Stored items from a collection:
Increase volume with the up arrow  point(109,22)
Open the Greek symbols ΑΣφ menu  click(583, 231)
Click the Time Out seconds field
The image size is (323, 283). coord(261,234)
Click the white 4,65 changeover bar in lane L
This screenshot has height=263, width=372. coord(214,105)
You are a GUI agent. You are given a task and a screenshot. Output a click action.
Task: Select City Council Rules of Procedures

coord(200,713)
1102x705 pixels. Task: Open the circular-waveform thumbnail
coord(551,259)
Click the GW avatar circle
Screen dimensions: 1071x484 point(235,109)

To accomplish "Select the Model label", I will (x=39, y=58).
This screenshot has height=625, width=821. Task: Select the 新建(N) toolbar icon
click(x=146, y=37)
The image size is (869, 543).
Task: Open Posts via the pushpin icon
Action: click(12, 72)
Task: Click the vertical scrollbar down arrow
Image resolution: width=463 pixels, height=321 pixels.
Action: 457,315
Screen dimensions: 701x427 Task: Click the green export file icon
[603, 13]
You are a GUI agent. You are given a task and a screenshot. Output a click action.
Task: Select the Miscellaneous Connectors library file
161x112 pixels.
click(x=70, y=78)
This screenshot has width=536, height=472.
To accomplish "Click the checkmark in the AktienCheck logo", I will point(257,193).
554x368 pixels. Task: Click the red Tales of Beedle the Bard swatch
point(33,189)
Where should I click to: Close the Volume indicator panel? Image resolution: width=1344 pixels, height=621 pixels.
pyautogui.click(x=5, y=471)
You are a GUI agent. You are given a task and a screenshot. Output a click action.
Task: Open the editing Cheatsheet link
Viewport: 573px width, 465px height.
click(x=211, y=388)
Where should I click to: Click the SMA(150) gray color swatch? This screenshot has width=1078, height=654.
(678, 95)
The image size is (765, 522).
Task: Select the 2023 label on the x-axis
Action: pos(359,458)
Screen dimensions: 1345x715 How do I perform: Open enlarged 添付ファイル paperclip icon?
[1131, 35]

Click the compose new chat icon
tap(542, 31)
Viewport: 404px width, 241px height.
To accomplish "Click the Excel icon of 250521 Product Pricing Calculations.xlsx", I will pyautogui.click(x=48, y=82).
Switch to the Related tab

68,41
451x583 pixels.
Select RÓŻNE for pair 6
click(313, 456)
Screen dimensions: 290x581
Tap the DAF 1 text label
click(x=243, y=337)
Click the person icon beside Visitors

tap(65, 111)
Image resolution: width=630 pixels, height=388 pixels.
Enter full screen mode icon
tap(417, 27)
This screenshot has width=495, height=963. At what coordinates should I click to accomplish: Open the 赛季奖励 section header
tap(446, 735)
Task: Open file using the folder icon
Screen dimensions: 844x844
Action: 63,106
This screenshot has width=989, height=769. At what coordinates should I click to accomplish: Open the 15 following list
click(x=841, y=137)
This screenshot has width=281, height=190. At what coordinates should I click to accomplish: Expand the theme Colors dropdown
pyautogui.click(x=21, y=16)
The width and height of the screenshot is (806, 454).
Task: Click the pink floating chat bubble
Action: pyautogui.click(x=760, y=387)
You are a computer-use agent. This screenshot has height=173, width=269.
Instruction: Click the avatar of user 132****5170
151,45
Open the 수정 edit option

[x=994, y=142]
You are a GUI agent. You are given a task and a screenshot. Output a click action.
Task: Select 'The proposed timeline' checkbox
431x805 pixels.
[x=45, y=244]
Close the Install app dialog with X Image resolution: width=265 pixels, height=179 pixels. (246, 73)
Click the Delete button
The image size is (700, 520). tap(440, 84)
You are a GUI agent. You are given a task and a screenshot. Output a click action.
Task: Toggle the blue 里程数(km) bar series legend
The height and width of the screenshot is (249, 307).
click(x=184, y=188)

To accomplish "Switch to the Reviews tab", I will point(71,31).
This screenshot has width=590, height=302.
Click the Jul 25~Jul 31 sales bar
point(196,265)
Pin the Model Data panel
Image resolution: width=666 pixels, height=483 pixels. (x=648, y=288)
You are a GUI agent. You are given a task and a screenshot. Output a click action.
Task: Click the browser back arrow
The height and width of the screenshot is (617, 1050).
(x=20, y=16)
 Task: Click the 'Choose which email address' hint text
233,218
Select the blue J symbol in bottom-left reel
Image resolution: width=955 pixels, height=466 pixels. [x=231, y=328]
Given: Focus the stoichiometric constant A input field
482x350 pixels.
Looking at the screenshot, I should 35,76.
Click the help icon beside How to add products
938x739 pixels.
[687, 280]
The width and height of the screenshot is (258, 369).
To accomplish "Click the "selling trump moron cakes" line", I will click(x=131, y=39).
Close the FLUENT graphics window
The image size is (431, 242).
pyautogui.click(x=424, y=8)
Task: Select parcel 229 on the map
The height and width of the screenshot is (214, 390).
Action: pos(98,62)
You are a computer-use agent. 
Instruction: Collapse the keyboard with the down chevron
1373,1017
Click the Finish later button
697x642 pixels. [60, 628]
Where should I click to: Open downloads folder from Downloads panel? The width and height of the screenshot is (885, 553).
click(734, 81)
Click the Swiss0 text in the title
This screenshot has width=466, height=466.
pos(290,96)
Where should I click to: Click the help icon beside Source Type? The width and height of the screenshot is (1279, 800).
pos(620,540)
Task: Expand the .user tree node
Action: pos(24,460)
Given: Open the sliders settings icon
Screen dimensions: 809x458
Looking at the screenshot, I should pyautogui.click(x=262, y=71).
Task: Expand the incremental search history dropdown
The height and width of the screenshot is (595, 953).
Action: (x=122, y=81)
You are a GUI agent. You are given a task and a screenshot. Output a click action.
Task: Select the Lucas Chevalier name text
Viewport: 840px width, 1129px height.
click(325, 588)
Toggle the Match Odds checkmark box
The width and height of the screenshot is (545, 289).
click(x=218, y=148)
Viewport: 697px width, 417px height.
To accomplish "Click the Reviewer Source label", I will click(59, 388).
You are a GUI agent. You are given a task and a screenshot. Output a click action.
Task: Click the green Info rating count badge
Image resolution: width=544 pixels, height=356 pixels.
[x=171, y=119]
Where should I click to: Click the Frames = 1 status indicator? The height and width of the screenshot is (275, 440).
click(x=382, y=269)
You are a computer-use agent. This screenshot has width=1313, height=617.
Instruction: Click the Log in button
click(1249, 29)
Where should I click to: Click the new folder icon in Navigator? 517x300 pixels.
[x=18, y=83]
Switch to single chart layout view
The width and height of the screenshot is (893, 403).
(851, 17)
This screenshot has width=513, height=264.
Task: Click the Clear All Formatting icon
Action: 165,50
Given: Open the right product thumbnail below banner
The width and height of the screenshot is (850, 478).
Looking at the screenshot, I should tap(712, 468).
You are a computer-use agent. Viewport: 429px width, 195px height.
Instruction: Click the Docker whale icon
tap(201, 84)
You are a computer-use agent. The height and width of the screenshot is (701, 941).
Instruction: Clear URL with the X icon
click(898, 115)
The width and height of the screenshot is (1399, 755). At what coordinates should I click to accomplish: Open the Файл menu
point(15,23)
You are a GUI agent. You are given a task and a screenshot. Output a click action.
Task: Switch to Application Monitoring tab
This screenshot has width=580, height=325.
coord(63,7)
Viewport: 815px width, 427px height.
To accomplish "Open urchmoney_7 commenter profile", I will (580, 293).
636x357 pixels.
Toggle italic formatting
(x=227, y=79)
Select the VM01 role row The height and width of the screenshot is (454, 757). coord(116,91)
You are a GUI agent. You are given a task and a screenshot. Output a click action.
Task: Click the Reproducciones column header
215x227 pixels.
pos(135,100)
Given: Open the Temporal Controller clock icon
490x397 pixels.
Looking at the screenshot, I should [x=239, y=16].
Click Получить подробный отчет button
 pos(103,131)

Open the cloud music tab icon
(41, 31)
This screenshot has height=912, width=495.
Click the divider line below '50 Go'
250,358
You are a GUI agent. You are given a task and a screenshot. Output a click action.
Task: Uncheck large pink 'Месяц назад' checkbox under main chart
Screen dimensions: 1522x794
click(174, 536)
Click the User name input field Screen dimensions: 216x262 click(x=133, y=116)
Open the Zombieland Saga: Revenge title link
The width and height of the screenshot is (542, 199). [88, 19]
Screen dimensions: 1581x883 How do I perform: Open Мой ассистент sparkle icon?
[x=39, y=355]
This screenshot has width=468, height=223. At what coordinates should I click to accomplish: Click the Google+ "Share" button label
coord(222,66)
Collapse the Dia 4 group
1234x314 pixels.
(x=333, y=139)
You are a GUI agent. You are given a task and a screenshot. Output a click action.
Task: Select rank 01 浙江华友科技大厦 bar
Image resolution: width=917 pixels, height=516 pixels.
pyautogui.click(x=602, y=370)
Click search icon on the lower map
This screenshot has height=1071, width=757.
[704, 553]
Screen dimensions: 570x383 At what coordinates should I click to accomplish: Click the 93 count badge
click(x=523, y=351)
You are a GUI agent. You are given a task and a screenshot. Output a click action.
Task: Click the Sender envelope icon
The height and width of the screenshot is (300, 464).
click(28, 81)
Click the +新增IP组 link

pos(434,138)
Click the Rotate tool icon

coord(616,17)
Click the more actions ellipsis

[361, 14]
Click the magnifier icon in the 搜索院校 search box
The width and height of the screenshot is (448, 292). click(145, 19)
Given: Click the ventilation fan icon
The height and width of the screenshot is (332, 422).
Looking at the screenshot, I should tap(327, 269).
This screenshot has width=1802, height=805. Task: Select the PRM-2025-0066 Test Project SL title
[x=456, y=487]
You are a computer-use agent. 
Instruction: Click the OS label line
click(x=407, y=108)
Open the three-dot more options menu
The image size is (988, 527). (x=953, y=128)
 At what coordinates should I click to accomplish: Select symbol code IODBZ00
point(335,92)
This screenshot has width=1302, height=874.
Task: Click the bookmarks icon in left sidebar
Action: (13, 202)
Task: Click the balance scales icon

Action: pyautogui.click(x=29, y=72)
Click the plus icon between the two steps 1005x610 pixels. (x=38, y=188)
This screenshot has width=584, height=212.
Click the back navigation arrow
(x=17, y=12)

**What is being asked**. How many lines of these entries contain the string "input"? Reply with the number alone.

**Reply**. 2